Toys ‘R’ Us filing for Chapter 11 bankruptcy comes after the toy retailer lost relevance proportionate to their video game market share.
At the turn of the millennium, everyone wanted to be a “Toys ‘R’ Us kid,” and the children’s retailer was king. In 1999, the company was jockeying for the top spot in gaming retail — then, just a single, if strong, subset of their primary toy business.
But over the years, a former giant of the holiday season has found itself losing ground to enthusiast retailers like GameStop and the convenience of Internet retailers like Amazon, Steam, and console-specific online distribution. Today, Toys ‘R’ Us has less than 1% market share on the most popular “toy” market on the planet.
While chairman and CEO Dave Brandon tries to spin the catastrophic financial throes as the “dawn of a new era” for the company, most people cannot ignore the numbers: $5 billion in unpaid debts, reduced to $400 million following their filing. In the meantime, the embattled retailer has managed to secure another $3 billion in further loans.
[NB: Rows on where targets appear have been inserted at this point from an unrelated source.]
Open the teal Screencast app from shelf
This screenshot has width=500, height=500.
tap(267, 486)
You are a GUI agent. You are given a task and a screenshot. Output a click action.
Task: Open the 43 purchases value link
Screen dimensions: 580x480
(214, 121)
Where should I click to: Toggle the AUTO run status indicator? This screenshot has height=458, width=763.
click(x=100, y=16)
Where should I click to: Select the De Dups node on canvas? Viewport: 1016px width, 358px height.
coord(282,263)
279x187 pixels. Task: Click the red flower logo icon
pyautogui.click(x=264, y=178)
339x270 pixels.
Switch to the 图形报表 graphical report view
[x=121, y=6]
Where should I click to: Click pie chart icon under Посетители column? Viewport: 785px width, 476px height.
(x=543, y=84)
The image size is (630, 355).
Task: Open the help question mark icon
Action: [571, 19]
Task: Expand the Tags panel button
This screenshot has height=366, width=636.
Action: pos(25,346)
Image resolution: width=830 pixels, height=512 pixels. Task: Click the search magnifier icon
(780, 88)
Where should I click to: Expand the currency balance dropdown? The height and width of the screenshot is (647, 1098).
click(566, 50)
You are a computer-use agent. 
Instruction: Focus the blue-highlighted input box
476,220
But it may be difficult to feel much pity for a company that has, up until now, seemed so oblivious to their problems. Former chairman and CEO Gerald Storch went so far as to blame the games industry as a whole for their flagging support. He wrongly asserted that “It’s not that the internet is taking away our business, which is a popular story,” and blamed the retailer’s declining video game sales on “a lack of new products or innovations” by the gaming industry.
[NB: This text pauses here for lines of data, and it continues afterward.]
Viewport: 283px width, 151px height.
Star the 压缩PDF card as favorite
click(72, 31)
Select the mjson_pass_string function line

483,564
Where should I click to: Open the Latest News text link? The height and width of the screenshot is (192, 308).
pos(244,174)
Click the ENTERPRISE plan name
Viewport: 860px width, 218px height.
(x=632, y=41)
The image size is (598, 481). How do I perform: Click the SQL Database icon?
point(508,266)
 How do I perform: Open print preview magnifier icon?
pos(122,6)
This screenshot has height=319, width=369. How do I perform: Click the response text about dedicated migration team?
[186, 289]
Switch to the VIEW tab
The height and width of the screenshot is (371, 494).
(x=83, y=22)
It is this willful disinterest in the changing culture of entertainment that seems to have fatally wounded the company. But unless this “new era” includes a drastically different vision for regaining relevance to consumers in a market that becomes more and more hostile toward brick-and-mortar retailers every day, Toys ‘R’ Us looks to be following Blockbuster Video down the road to obsolescence.